Es weihnachtet bei „Schoppes“: Steffi, Holger und Jenny Elm (v.l.) vor Festgebäck aus eigenem Hause. h. behrens Lizenz

Bad Kösen - „Aber bitte mit Sahne.“ Den älteren Damen in Udo Jürgens Kulthit ist zwar der Sturm auf das Kuchen- und Tortenbüfett letztlich nicht bekommen, sie segneten das Zeitliche - was aber auch am Konditor gelegen haben könnte. Bei „Schoppes“ in Bad Kösen kann man sich da getrost zurücklehnen, denn das Café feiert in diesem Jahr nicht nur sein 110-Jähriges in Familienhand, es ist auch weit und breit bekannt für seine delikaten Konditorei-Kreationen. Es gibt kaum ein Wochenende, an dem es im Kaffeehaus nicht dicht gedrängt zugeht. Und den Gästen scheint dabei kein Weg zu weit, die kommen aus Halle, Leipzig, Jena und sonst woher. Keine Frage, die „Konditorei Schoppe“ ist eine Institution.
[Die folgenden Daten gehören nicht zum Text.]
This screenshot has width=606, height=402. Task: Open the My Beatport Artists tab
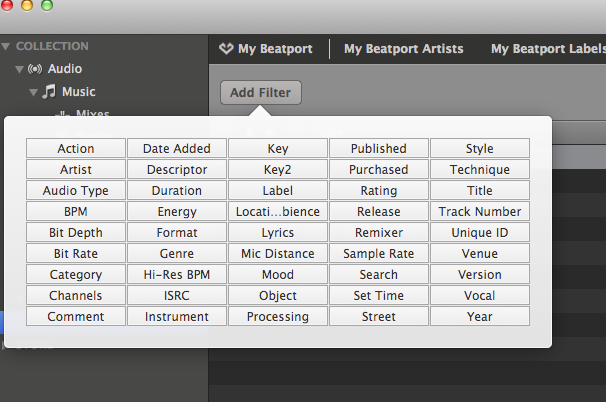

Warum, ist auch klar: Inhaber Holger Elm pflegt nicht nur die Tradition des Kaffeehauses Schoppe, das Otto Schoppe 1903 nach dem Erwerb von Hämmerlings Ausspanne in dieser eröffnet hatte, sondern auch die seiner Familie. Elms nämlich hatten den Betrieb 1974 übernommen, nachdem Vater Erhard dort schon etliche Jahre als Angestellter seinen Unterhalt verdiente und eine gebürtige Schoppe heiratete. Und für Holger Elm war schon als Kind klar: Auch ich werde Konditor. Selbst die Probleme, die der Berufsstand in der DDR-Mangelwirtschaft hatte, hielten ihn nicht vom Entschluss ab. „Mein Vater wollte nicht in die HO. Wir bleiben privat oder machen zu, hatte er damals gemeint. Zum Schluss konnte er sich durchsetzen“, erinnert sich Holger Elm und auch daran, dass der Betrieb, weil mit 20 Angestellten schon Industriegröße, bei der für Handwerksbetriebe zuständigen Einkaufs- und Liefergenossenschaft keine Chance hatte. „Da war’s um die Zutaten oft genug schlecht bestellt. An Nougat, Marzipan oder Eispulver ranzukommen, noch schwerer“, so Elm. Vor allem deswegen sei feine Konditorei nicht möglich gewesen. „Mal eine Kirsch-Sahne-Torte, Obstkuchen, vor allem aber Brandmasse-Artikel wie Windbeutel waren üblich.“ Und heute? Ob Schwarzwälder Kirsch, diverse cremige Frucht-Kreationen oder saisonale Erfindungen wie Reformationsbrötchen und Borlachtaler, aber auch Pralinen, Pasteten und freilich Eisbecher aller Couleur - bei „Schoppes“ gibt’s nichts, was es nicht gibt. 20 verschiedene Sahne- und ebenso viele Creme-Torten sind in Spitzenzeiten schon mal üblich. Jetzt in der Adventszeit freilich stehen Stollen, Lebkuchen und Dominosteine auf der Wunschliste der Kunden. Schon seit Ende Oktober ist man in der Backstube ganz auf Weihnachten eingestellt.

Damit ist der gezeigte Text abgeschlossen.